▶ What needs to be done
Among the entries that follow, find the lines containing the string "agent" and copy them.

[Stored data]
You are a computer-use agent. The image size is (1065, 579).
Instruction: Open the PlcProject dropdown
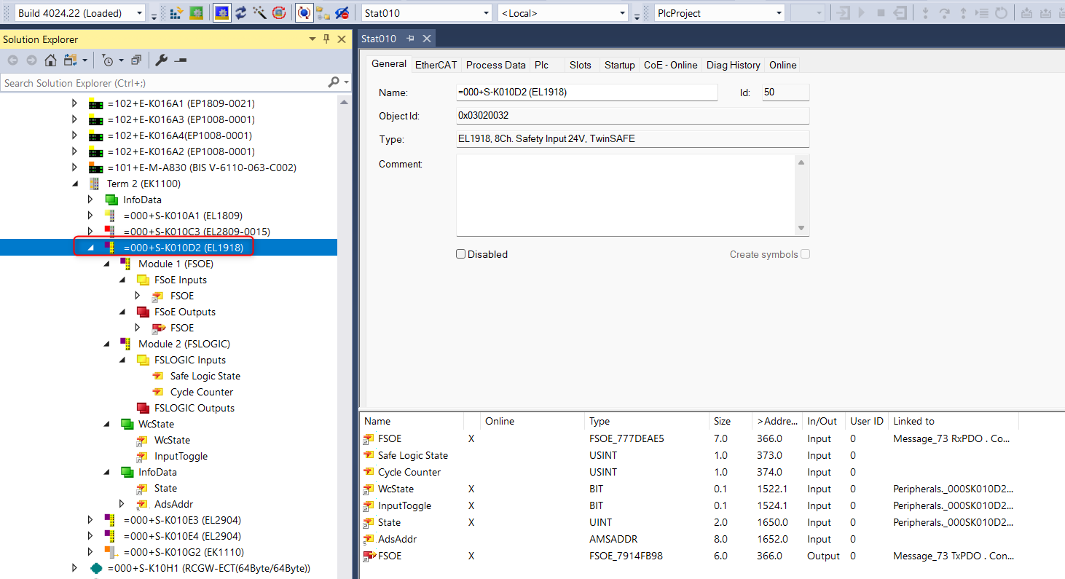pyautogui.click(x=779, y=13)
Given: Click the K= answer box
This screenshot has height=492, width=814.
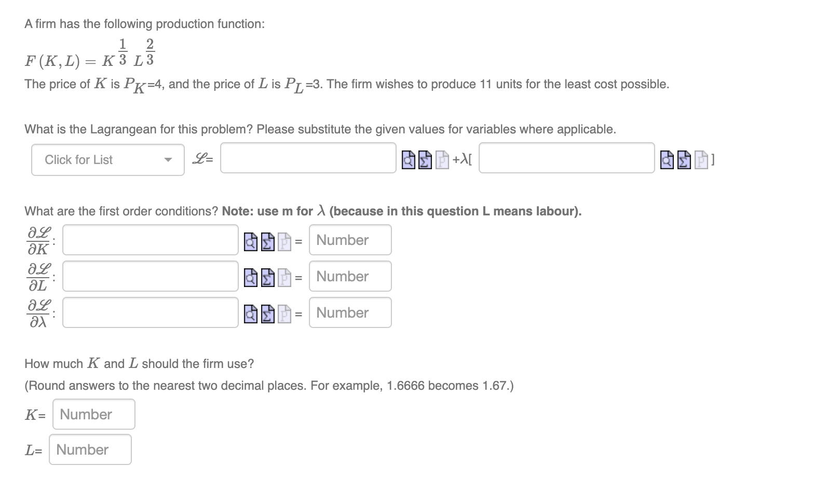Looking at the screenshot, I should (x=93, y=414).
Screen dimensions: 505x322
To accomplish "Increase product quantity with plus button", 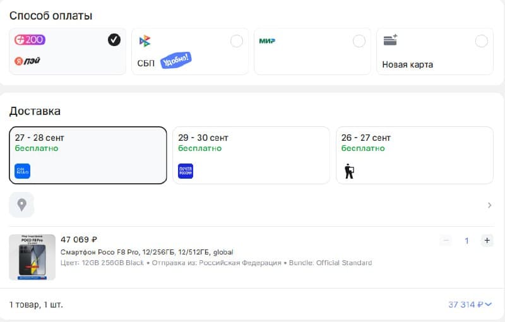I will pos(487,240).
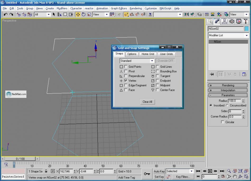The image size is (251, 181).
Task: Expand the Rendering rollout
Action: [228, 85]
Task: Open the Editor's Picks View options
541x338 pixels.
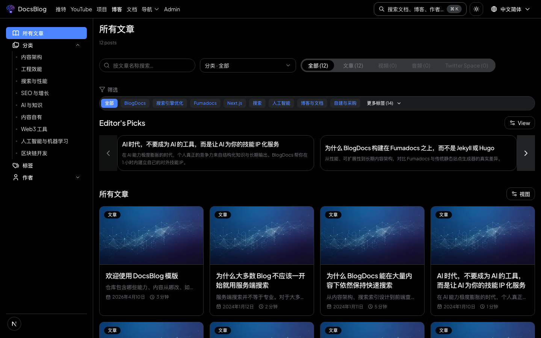Action: [520, 123]
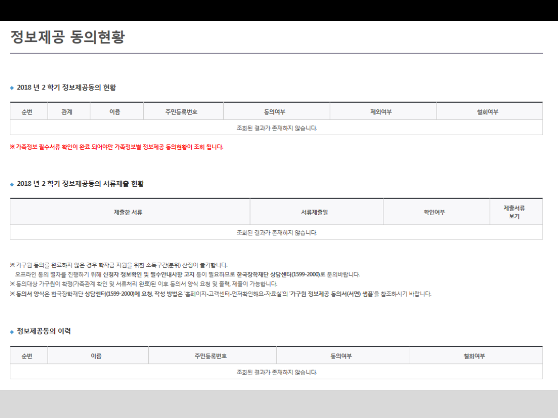Click 순번 header in the first table
Image resolution: width=558 pixels, height=418 pixels.
[x=28, y=111]
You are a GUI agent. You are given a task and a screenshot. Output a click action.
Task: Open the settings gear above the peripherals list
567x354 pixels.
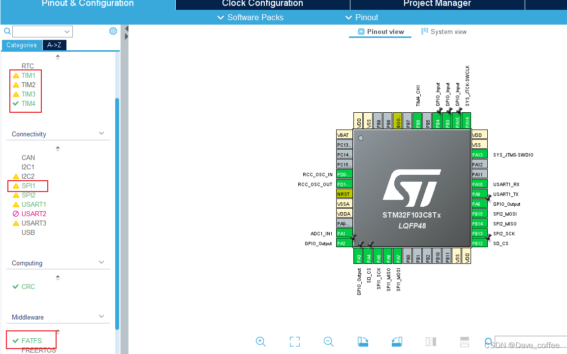(x=113, y=31)
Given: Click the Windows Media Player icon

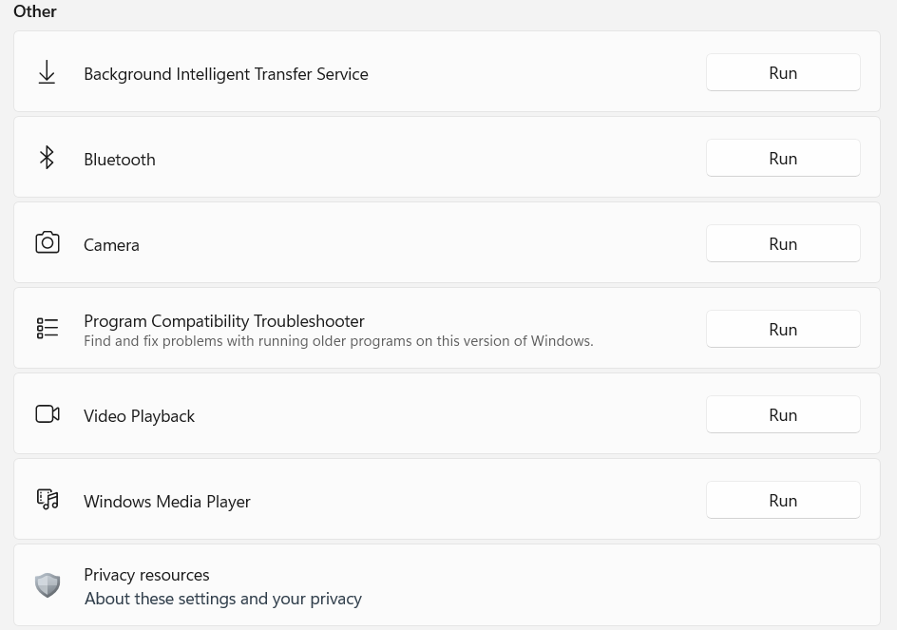Looking at the screenshot, I should point(48,500).
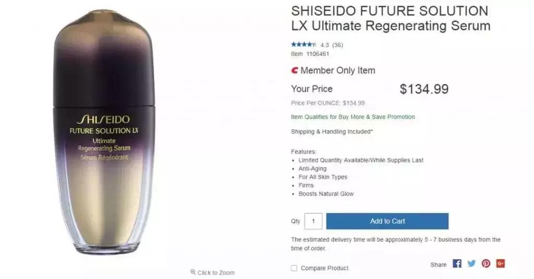Click the Compare Product label
The width and height of the screenshot is (534, 279).
[x=324, y=268]
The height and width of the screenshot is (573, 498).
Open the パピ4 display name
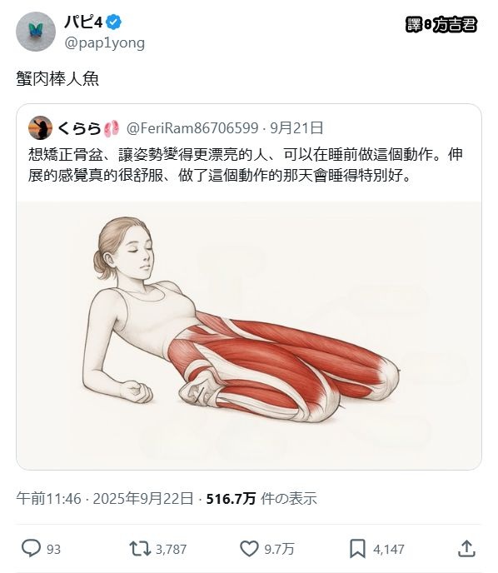tap(83, 22)
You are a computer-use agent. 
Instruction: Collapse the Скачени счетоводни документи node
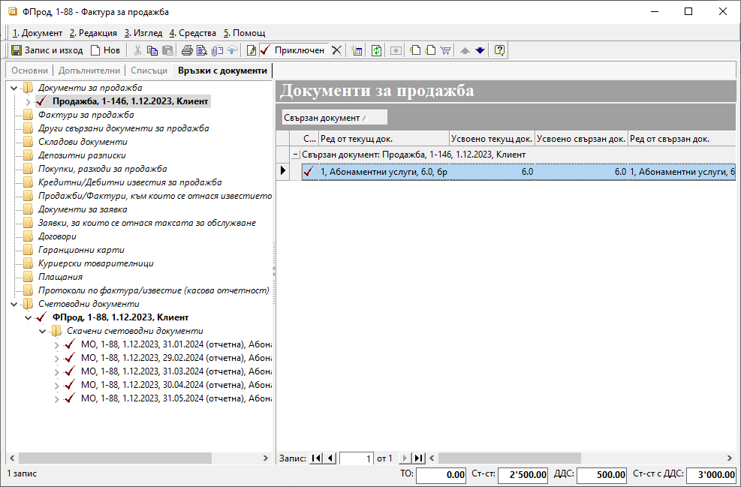click(x=42, y=331)
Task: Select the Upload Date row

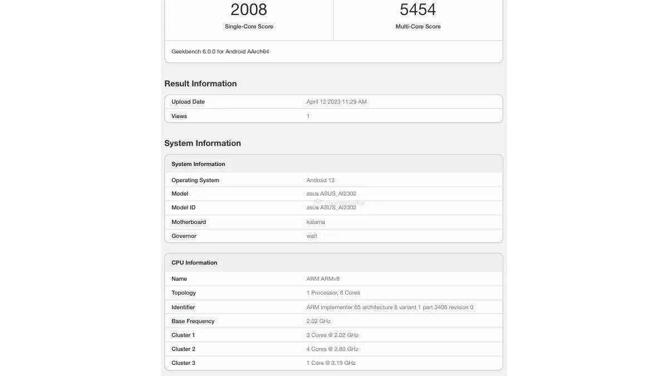Action: click(x=334, y=101)
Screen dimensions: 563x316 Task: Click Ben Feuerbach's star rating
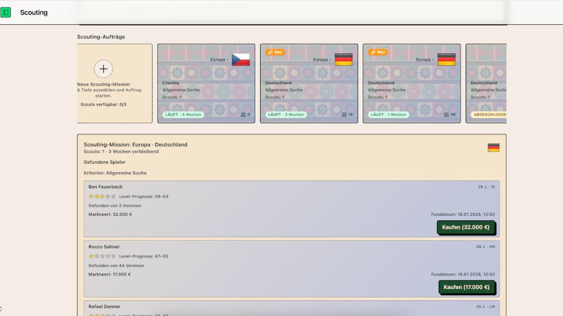(102, 197)
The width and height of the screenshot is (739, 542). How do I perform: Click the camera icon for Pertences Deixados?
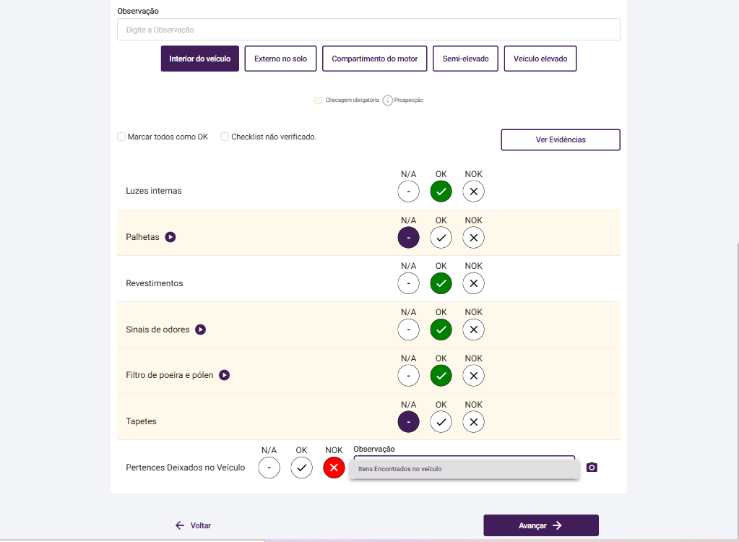(592, 468)
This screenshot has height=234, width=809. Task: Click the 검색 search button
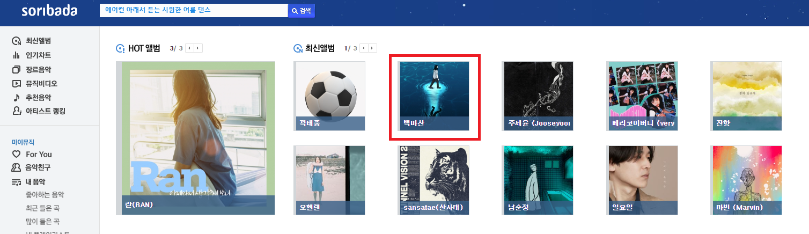(x=301, y=11)
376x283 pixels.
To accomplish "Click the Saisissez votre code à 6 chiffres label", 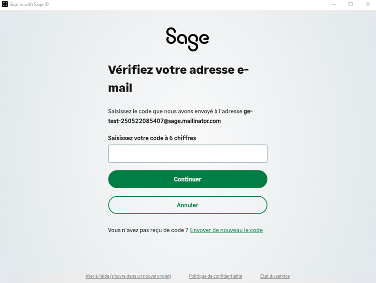I will tap(152, 138).
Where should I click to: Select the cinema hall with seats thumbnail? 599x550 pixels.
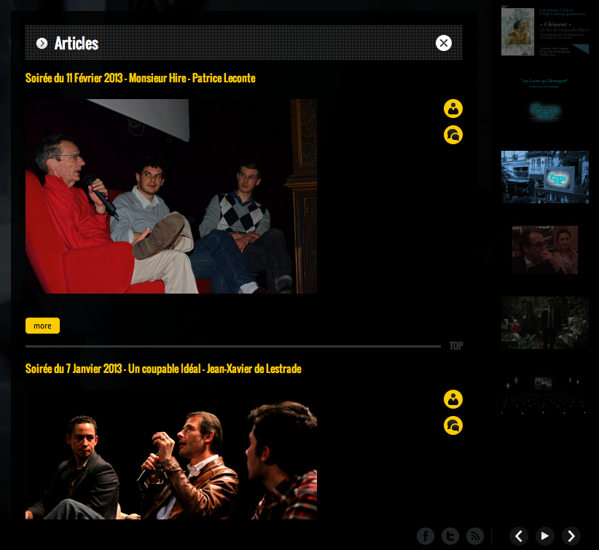[x=544, y=394]
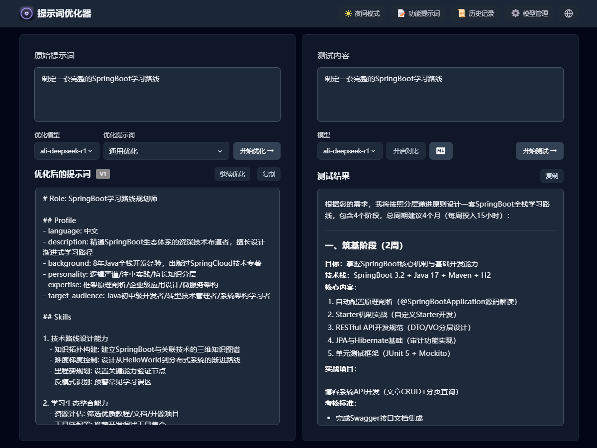Open the 优化模型 ali-deepseek-r1 dropdown

(x=67, y=151)
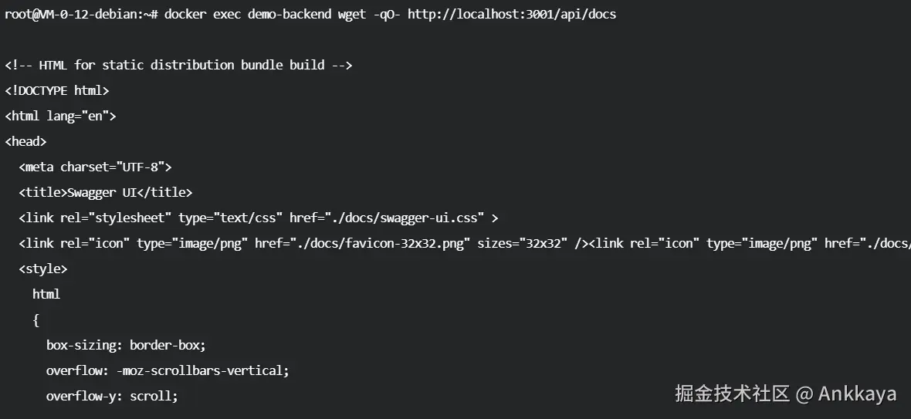This screenshot has width=911, height=419.
Task: Click the box-sizing: border-box line
Action: [x=126, y=345]
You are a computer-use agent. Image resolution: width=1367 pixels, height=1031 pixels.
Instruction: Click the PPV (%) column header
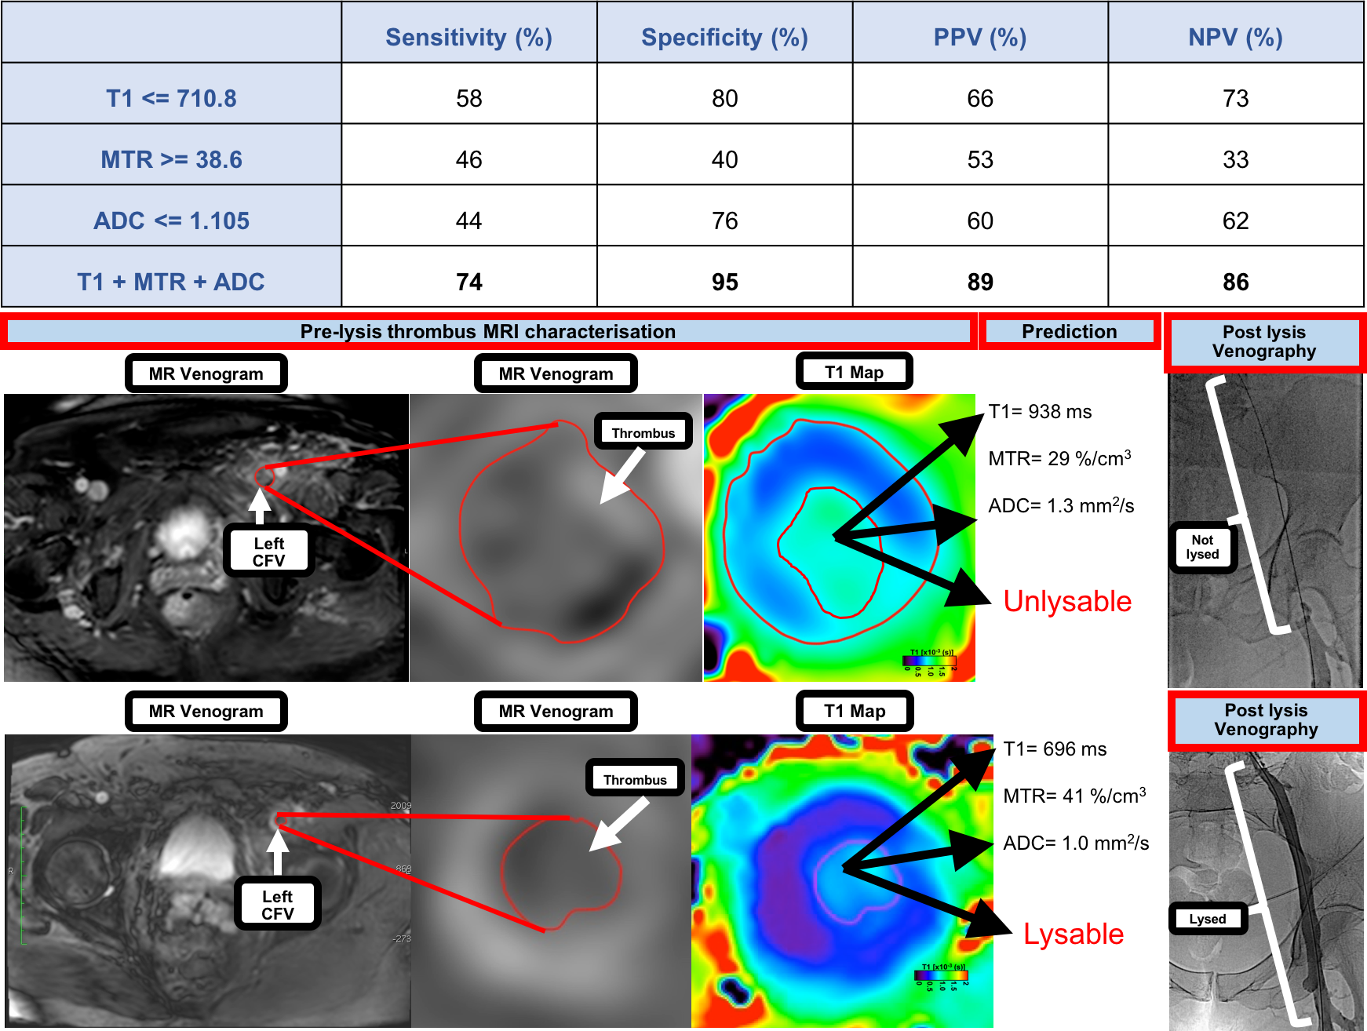point(979,37)
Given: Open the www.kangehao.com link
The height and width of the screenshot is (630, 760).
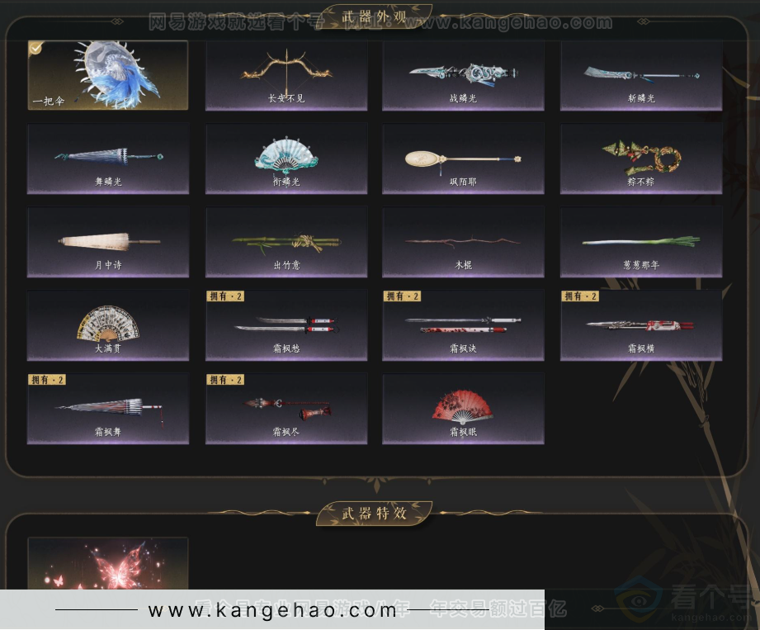Looking at the screenshot, I should pyautogui.click(x=272, y=611).
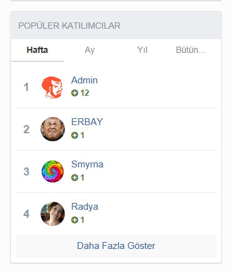Image resolution: width=232 pixels, height=272 pixels.
Task: Click rank number 1 beside Admin
Action: pos(26,87)
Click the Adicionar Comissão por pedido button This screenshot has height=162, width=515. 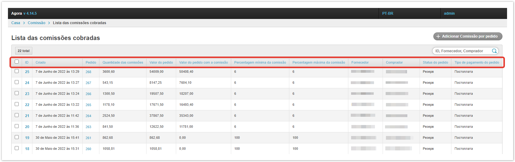468,36
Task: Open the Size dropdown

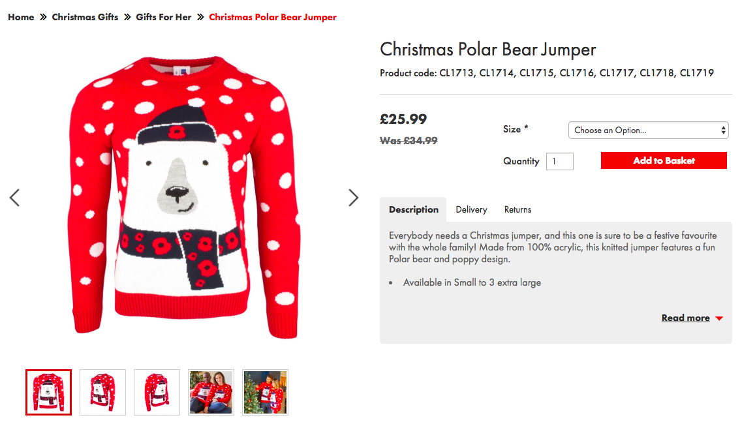Action: coord(648,130)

▶ Written reply
You are a computer-use agent. The image size is (1065, 579).
You are a GUI agent. You are given a task and a screenshot. Output a click action.
You are a computer-use agent. 
You are a computer-use agent. Image resolution: width=1367 pixels, height=1031 pixels.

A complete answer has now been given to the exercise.